[PROBLEM DETAILS] Give back the records in their entirety, exactly.

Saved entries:
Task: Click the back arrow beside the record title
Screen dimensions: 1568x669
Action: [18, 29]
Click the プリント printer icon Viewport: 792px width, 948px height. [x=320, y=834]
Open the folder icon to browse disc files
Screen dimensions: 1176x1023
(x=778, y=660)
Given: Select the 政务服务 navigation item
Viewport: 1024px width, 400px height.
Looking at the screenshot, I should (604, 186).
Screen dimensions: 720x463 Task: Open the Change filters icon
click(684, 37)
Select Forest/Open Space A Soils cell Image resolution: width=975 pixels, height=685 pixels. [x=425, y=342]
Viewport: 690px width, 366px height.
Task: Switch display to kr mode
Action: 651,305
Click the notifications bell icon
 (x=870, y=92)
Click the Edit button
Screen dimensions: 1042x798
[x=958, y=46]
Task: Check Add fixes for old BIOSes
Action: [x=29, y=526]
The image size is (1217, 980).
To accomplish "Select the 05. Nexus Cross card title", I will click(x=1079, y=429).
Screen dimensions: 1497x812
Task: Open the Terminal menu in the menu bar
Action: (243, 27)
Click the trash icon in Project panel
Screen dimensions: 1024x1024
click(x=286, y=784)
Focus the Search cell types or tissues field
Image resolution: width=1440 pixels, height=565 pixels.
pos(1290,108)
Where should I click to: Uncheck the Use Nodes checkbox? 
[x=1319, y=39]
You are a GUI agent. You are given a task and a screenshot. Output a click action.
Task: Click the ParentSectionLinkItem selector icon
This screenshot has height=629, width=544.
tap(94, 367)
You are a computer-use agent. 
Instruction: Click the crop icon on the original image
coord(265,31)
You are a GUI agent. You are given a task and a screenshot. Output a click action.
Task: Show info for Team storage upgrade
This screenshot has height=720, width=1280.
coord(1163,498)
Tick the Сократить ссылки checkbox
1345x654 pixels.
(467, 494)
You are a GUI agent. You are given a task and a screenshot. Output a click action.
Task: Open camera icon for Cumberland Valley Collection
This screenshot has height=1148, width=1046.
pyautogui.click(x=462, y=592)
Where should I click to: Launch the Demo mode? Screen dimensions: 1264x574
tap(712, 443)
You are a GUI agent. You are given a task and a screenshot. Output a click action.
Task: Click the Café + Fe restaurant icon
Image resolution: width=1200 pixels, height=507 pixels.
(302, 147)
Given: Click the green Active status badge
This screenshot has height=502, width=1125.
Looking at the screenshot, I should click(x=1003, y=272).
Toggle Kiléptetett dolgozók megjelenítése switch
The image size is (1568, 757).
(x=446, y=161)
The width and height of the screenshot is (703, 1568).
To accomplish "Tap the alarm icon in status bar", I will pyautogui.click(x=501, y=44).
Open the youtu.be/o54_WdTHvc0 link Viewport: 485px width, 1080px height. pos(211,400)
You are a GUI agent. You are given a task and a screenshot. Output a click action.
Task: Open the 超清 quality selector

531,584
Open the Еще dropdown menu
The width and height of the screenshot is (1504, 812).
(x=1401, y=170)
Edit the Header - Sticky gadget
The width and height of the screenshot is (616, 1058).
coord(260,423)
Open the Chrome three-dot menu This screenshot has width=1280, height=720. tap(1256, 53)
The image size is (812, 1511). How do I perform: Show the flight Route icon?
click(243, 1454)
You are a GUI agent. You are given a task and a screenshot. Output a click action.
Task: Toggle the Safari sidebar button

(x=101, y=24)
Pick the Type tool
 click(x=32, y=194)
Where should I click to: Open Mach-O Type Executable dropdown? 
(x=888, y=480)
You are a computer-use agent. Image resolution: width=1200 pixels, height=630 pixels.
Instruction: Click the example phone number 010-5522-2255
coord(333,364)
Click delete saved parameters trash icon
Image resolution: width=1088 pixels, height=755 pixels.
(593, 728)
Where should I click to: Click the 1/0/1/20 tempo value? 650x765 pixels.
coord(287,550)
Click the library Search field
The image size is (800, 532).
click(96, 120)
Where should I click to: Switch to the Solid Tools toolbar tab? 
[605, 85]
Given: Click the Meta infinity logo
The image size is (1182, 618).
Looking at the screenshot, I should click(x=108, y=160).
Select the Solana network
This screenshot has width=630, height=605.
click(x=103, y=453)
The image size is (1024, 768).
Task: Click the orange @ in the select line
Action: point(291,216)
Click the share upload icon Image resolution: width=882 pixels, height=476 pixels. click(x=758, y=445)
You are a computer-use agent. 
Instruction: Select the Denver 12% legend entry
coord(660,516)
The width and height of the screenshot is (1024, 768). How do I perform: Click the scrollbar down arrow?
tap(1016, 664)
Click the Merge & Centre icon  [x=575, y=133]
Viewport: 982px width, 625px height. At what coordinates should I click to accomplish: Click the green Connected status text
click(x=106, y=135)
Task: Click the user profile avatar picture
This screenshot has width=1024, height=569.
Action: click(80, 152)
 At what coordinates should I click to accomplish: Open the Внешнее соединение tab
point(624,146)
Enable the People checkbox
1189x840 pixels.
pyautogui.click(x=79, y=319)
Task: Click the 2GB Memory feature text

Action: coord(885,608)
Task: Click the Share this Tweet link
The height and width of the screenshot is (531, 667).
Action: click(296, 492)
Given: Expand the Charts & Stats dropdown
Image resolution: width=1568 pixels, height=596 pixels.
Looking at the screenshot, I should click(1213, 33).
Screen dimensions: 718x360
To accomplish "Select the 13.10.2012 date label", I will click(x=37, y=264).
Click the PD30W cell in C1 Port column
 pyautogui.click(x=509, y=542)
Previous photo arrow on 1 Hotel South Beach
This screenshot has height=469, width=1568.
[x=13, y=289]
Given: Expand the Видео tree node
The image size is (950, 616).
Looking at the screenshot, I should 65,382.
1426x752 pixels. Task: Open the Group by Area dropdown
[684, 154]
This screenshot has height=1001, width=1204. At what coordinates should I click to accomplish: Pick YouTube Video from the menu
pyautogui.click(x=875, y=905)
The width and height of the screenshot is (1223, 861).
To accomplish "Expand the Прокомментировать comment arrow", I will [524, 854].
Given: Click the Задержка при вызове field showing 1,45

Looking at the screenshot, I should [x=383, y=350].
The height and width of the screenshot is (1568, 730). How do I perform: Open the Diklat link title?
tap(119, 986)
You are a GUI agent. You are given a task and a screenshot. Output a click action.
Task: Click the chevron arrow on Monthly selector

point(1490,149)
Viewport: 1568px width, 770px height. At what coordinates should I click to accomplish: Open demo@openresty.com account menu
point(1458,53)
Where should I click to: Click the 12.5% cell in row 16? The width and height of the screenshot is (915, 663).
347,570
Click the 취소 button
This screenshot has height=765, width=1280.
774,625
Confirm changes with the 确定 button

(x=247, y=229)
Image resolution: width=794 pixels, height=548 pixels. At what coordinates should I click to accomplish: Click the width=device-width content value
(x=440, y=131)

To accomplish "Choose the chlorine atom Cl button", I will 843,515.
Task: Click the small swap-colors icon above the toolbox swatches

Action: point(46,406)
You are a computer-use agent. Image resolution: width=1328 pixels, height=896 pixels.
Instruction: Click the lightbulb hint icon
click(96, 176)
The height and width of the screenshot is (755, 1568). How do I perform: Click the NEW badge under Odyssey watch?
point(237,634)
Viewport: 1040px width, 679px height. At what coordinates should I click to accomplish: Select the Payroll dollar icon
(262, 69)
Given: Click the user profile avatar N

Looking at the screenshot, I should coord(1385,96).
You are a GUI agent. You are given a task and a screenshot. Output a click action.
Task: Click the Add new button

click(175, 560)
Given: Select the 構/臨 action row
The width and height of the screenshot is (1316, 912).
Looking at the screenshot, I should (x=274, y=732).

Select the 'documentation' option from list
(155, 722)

[ANSWER FOR THE TASK]
Task: Click the back arrow beside the record title
Screen dimensions: 1568x669
Action: [18, 29]
Click the プリント printer icon Viewport: 792px width, 948px height. [x=320, y=834]
Open the folder icon to browse disc files
Screen dimensions: 1176x1023
(x=778, y=660)
Given: Select the 政务服务 navigation item
Viewport: 1024px width, 400px height.
Looking at the screenshot, I should (604, 186).
Screen dimensions: 720x463 Task: Open the Change filters icon
click(684, 37)
Select Forest/Open Space A Soils cell Image resolution: width=975 pixels, height=685 pixels. [x=425, y=342]
Viewport: 690px width, 366px height.
Task: Switch display to kr mode
Action: 651,305
Click the notifications bell icon
 (x=870, y=92)
Click the Edit button
Screen dimensions: 1042x798
[x=958, y=46]
Task: Check Add fixes for old BIOSes
Action: [x=29, y=526]
The image size is (1217, 980).
To accomplish "Select the 05. Nexus Cross card title", I will click(x=1079, y=429).
Screen dimensions: 1497x812
Task: Open the Terminal menu in the menu bar
Action: (243, 27)
Click the trash icon in Project panel
Screen dimensions: 1024x1024
click(x=286, y=784)
Focus the Search cell types or tissues field
Image resolution: width=1440 pixels, height=565 pixels.
pos(1290,108)
Where should I click to: Uncheck the Use Nodes checkbox? 
[x=1319, y=39]
You are a GUI agent. You are given a task and a screenshot. Output a click action.
Task: Click the ParentSectionLinkItem selector icon
This screenshot has height=629, width=544.
tap(94, 367)
You are a computer-use agent. 
Instruction: Click the crop icon on the original image
coord(265,31)
You are a GUI agent. You are given a task and a screenshot. Output a click action.
Task: Show info for Team storage upgrade
This screenshot has height=720, width=1280.
coord(1163,498)
Tick the Сократить ссылки checkbox
1345x654 pixels.
(467, 494)
You are a GUI agent. You are given a task and a screenshot. Output a click action.
Task: Open camera icon for Cumberland Valley Collection
This screenshot has height=1148, width=1046.
pyautogui.click(x=462, y=592)
Where should I click to: Launch the Demo mode? Screen dimensions: 1264x574
tap(712, 443)
You are a GUI agent. You are given a task and a screenshot. Output a click action.
Task: Click the Café + Fe restaurant icon
Image resolution: width=1200 pixels, height=507 pixels.
(302, 147)
Given: Click the green Active status badge
This screenshot has height=502, width=1125.
Looking at the screenshot, I should click(x=1003, y=272).
Toggle Kiléptetett dolgozók megjelenítése switch
The image size is (1568, 757).
(x=446, y=161)
The width and height of the screenshot is (703, 1568).
To accomplish "Tap the alarm icon in status bar", I will pyautogui.click(x=501, y=44).
Open the youtu.be/o54_WdTHvc0 link Viewport: 485px width, 1080px height. pos(211,400)
You are a GUI agent. You are given a task and a screenshot. Output a click action.
Task: Open the 超清 quality selector

531,584
Open the Еще dropdown menu
The width and height of the screenshot is (1504, 812).
(x=1401, y=170)
Edit the Header - Sticky gadget
The width and height of the screenshot is (616, 1058).
coord(260,423)
Open the Chrome three-dot menu This screenshot has width=1280, height=720. tap(1256, 53)
The image size is (812, 1511). How do I perform: Show the flight Route icon?
click(243, 1454)
You are a GUI agent. You are given a task and a screenshot. Output a click action.
Task: Toggle the Safari sidebar button

(x=101, y=24)
Pick the Type tool
 click(x=32, y=194)
Where should I click to: Open Mach-O Type Executable dropdown? 
(x=888, y=480)
You are a computer-use agent. Image resolution: width=1200 pixels, height=630 pixels.
Instruction: Click the example phone number 010-5522-2255
coord(333,364)
Click delete saved parameters trash icon
Image resolution: width=1088 pixels, height=755 pixels.
(593, 728)
Where should I click to: Click the 1/0/1/20 tempo value? 650x765 pixels.
coord(287,550)
Click the library Search field
The image size is (800, 532).
click(96, 120)
Where should I click to: Switch to the Solid Tools toolbar tab? 
[605, 85]
Given: Click the Meta infinity logo
The image size is (1182, 618).
Looking at the screenshot, I should click(x=108, y=160).
Select the Solana network
This screenshot has width=630, height=605.
click(x=103, y=453)
The image size is (1024, 768).
Task: Click the orange @ in the select line
Action: point(291,216)
Click the share upload icon Image resolution: width=882 pixels, height=476 pixels. click(x=758, y=445)
You are a computer-use agent. 
Instruction: Select the Denver 12% legend entry
coord(660,516)
The width and height of the screenshot is (1024, 768). How do I perform: Click the scrollbar down arrow?
tap(1016, 664)
Click the Merge & Centre icon  [x=575, y=133]
Viewport: 982px width, 625px height. At what coordinates should I click to accomplish: Click the green Connected status text
click(x=106, y=135)
Task: Click the user profile avatar picture
This screenshot has width=1024, height=569.
Action: click(80, 152)
 At what coordinates should I click to accomplish: Open the Внешнее соединение tab
point(624,146)
Enable the People checkbox
1189x840 pixels.
pyautogui.click(x=79, y=319)
Task: Click the 2GB Memory feature text

Action: coord(885,608)
Task: Click the Share this Tweet link
The height and width of the screenshot is (531, 667).
Action: click(296, 492)
Given: Expand the Charts & Stats dropdown
Image resolution: width=1568 pixels, height=596 pixels.
Looking at the screenshot, I should click(1213, 33).
Screen dimensions: 718x360
To accomplish "Select the 13.10.2012 date label", I will click(x=37, y=264).
Click the PD30W cell in C1 Port column
 pyautogui.click(x=509, y=542)
Previous photo arrow on 1 Hotel South Beach
This screenshot has height=469, width=1568.
[x=13, y=289]
Given: Expand the Видео tree node
The image size is (950, 616).
Looking at the screenshot, I should 65,382.
1426x752 pixels. Task: Open the Group by Area dropdown
[684, 154]
This screenshot has height=1001, width=1204. At what coordinates should I click to accomplish: Pick YouTube Video from the menu
pyautogui.click(x=875, y=905)
The width and height of the screenshot is (1223, 861).
To accomplish "Expand the Прокомментировать comment arrow", I will [524, 854].
Given: Click the Задержка при вызове field showing 1,45

Looking at the screenshot, I should [x=383, y=350].
The height and width of the screenshot is (1568, 730). How do I perform: Open the Diklat link title?
tap(119, 986)
You are a GUI agent. You are given a task and a screenshot. Output a click action.
Task: Click the chevron arrow on Monthly selector

point(1490,149)
Viewport: 1568px width, 770px height. At what coordinates should I click to accomplish: Open demo@openresty.com account menu
point(1458,53)
Where should I click to: Click the 12.5% cell in row 16? The width and height of the screenshot is (915, 663).
347,570
Click the 취소 button
This screenshot has height=765, width=1280.
774,625
Confirm changes with the 确定 button

(x=247, y=229)
Image resolution: width=794 pixels, height=548 pixels. At what coordinates should I click to accomplish: Click the width=device-width content value
(x=440, y=131)

To accomplish "Choose the chlorine atom Cl button", I will 843,515.
Task: Click the small swap-colors icon above the toolbox swatches

Action: point(46,406)
You are a computer-use agent. Image resolution: width=1328 pixels, height=896 pixels.
Instruction: Click the lightbulb hint icon
click(96, 176)
The height and width of the screenshot is (755, 1568). How do I perform: Click the NEW badge under Odyssey watch?
point(237,634)
Viewport: 1040px width, 679px height. At what coordinates should I click to accomplish: Select the Payroll dollar icon
(262, 69)
Given: Click the user profile avatar N

Looking at the screenshot, I should coord(1385,96).
You are a GUI agent. You are given a task and a screenshot. Output a click action.
Task: Click the Add new button

click(175, 560)
Given: Select the 構/臨 action row
The width and height of the screenshot is (1316, 912).
Looking at the screenshot, I should (x=274, y=732).

Select the 'documentation' option from list
(155, 722)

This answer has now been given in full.